B. 1994 Operational data studies 

Based on the performance of 7,097 examinees assessed in the Spring of 1994, scoring 
consistency remained high for both skills. For Listening skills, 74% percent of the 42,582 
responses (7,097 examinees x 6 prompts) were assigned the same score by both raters. Raters 
gave another 22.8% of the responses adjacent scores on the five-point scale. The remaining 
3.2% of the responses received nonadjacent scores which were resolved by a third scorer. 
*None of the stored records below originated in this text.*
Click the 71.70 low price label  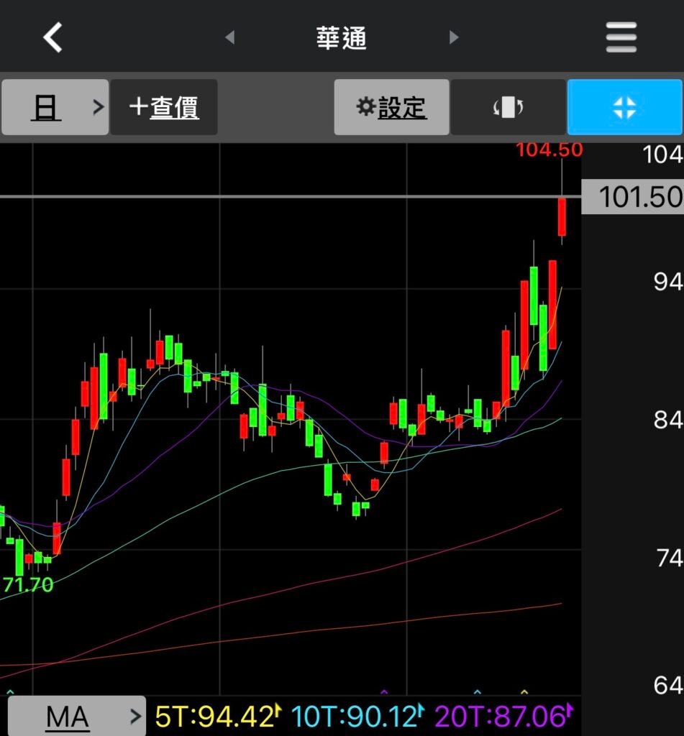point(29,585)
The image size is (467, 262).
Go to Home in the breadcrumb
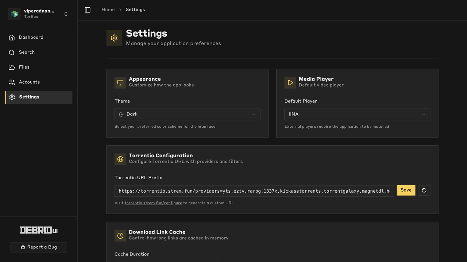pyautogui.click(x=108, y=9)
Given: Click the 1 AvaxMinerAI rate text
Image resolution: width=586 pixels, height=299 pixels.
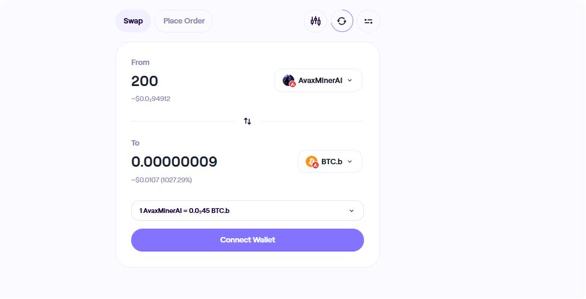Looking at the screenshot, I should tap(184, 211).
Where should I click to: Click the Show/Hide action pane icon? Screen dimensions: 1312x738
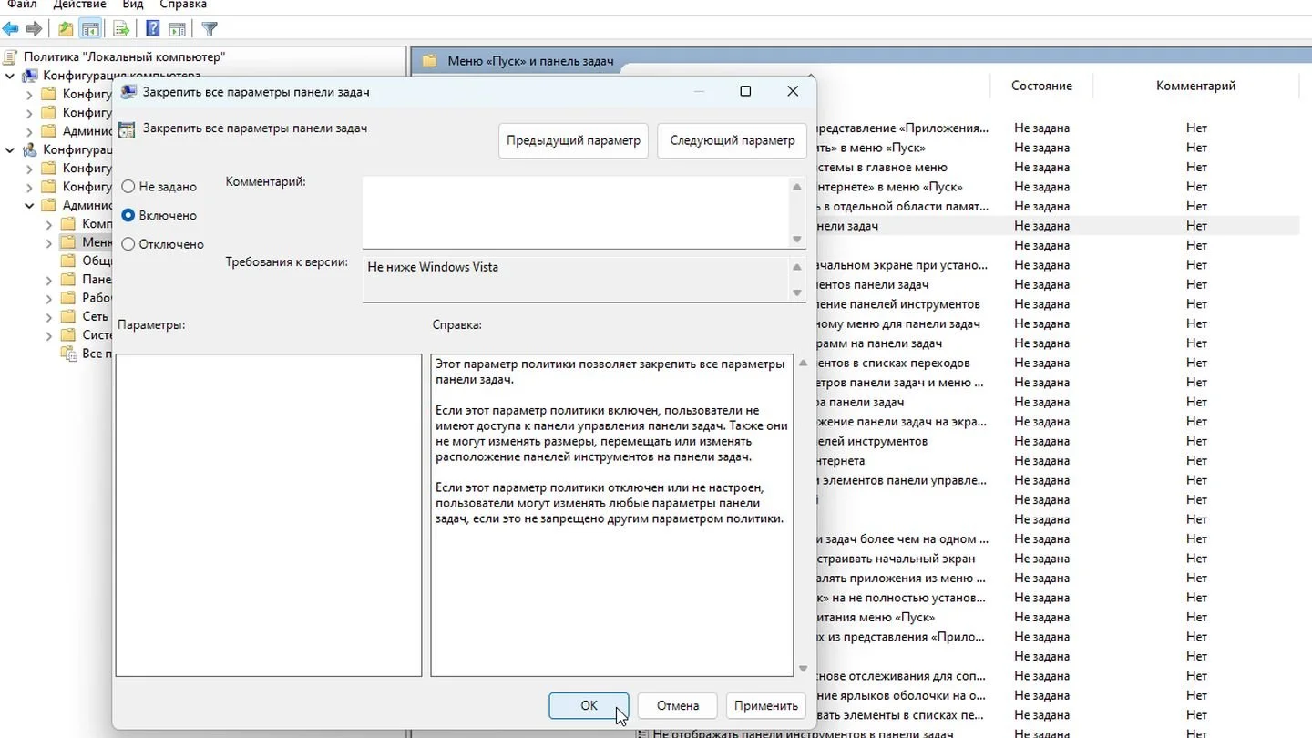(x=178, y=29)
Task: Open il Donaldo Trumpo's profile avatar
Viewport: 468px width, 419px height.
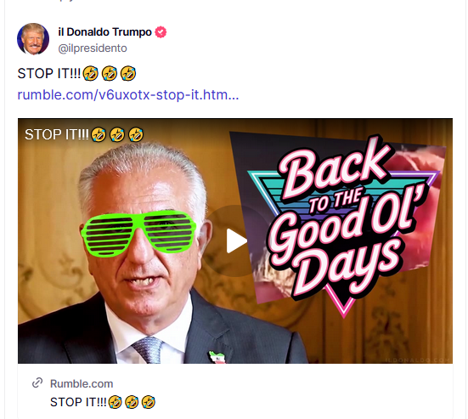Action: tap(33, 39)
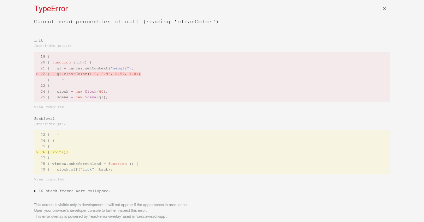Click the disclosure triangle before stack frames text

pyautogui.click(x=35, y=191)
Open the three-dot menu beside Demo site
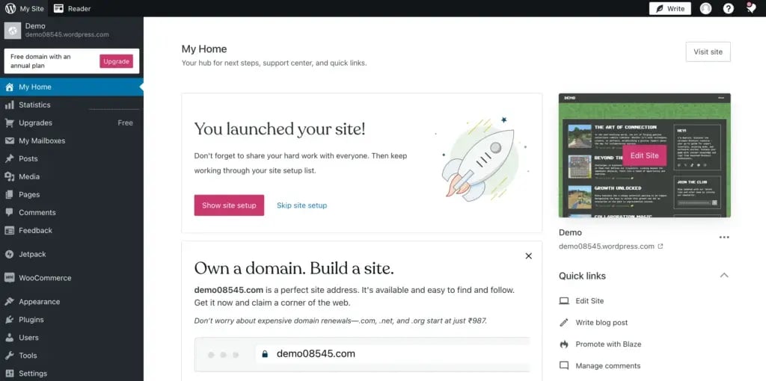Screen dimensions: 766x381 pyautogui.click(x=723, y=238)
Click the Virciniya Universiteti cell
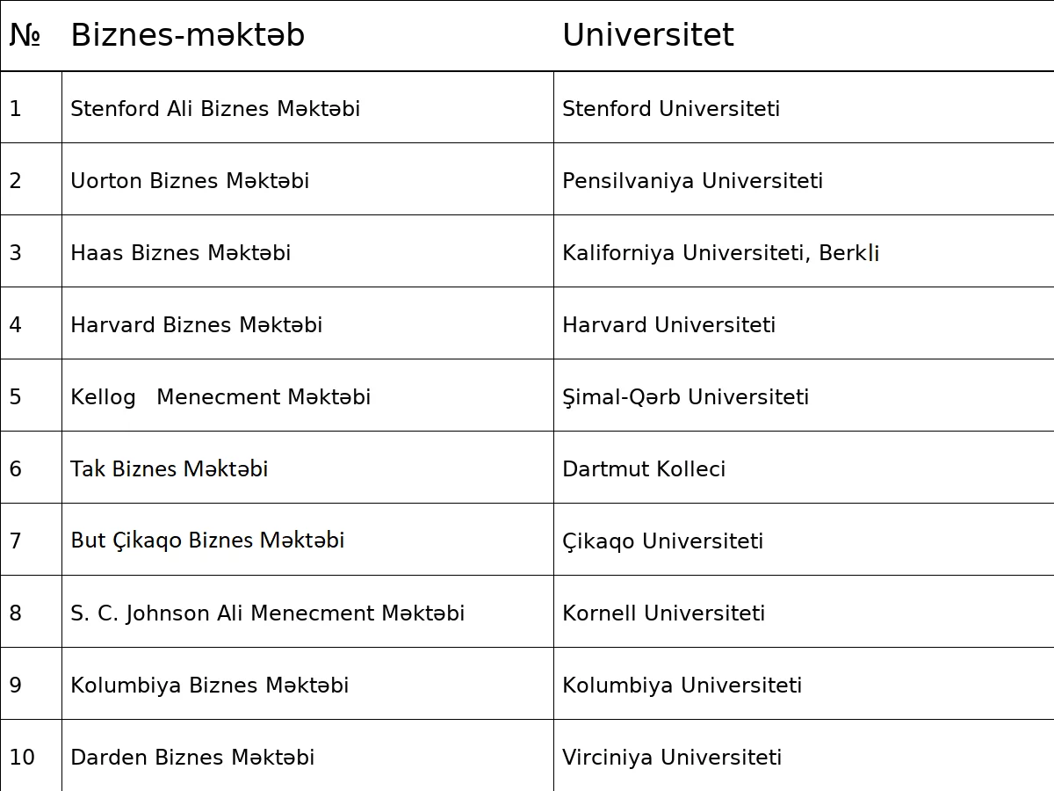This screenshot has width=1054, height=791. pos(672,758)
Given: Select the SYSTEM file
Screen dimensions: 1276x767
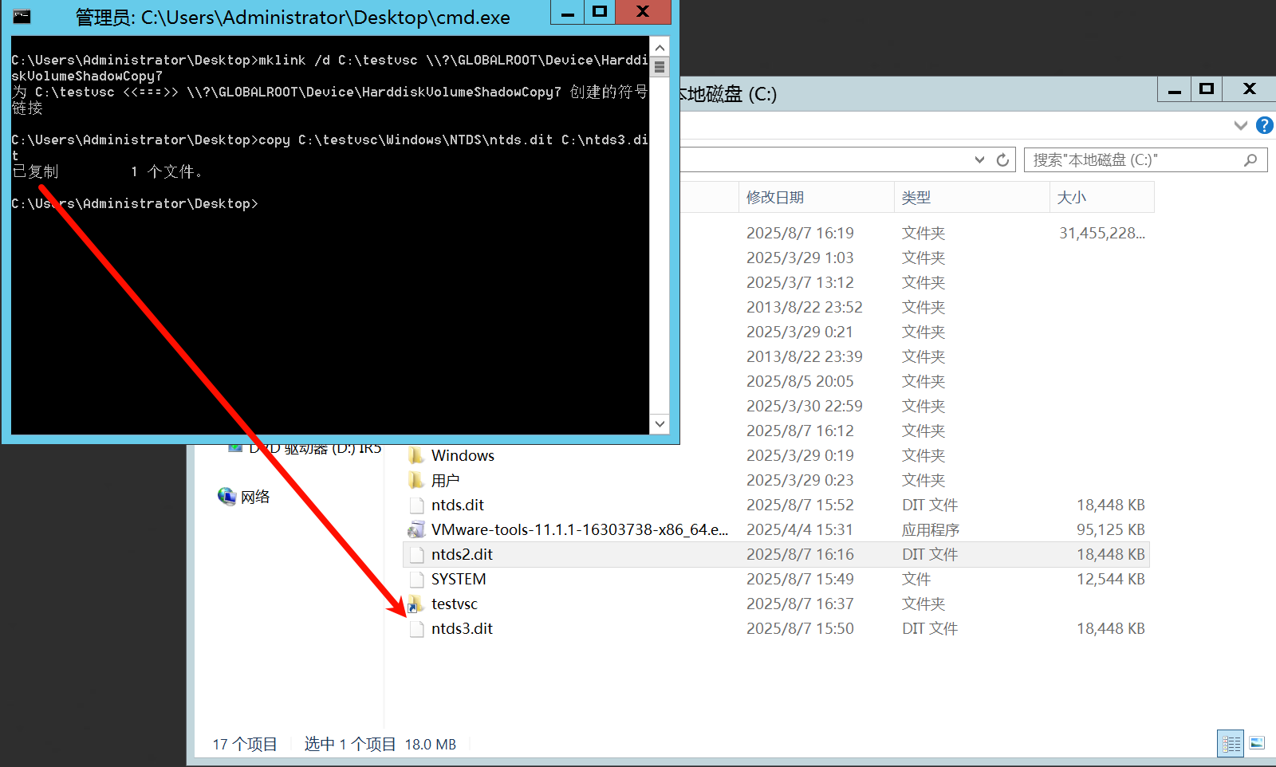Looking at the screenshot, I should (x=458, y=579).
For Writing skills, raters agreed exactly on 62.6% of the responses rated and assigned an 
additional 35.1% of the responses adjacent ratings. The remaining 2.3% of the responses 
required resolution. Correlations between the ratings assigned by the first and second raters 
for Listening and Writing based on the data from 7,219 examinees are presented in Table 2. 

Table 2 

Correlations Between First and Second Raters’ Scores 



Prompt 


Listening 


Writing 


1 


.81 


.77 


2 


.81 


.76 


3 


.79 


.75 


4 


.78 


.78 


5 


.80 


.80 


6 


.82 


.81 



An "end of booklet" effect was apparent based on the percentage of non-scorable responses. 
For the first three prompts, non scorable responses averaged between 1.6% and 1.8% of the 
examinee group for both Listening and Writing. However for the fourth prompt this 
percentage averaged about 2.6 for Listening and 2.3 for Writing; for the fifth prompt it 
averaged 3.4% for Listening and 3.2% for Writing; and for the last prompt, it averaged 6.8% 
for Listening and 6.1% for Writing. Although a six to seven percent non-completion rate for 
a test is not necessarily a problem, in this case the test was paced by the audio-tape, ensuring 
that every examinee had an opportunity to address each prompt. The fact that this proportion 
of individuals did not address the last prompts (which were the most difficult) or did so in a 
non-scorable manner (generally with profanity or other off-topic response), suggested fatigue, 
an unwillingness to attempt a more difficult task, or both (Vansickle, 1995).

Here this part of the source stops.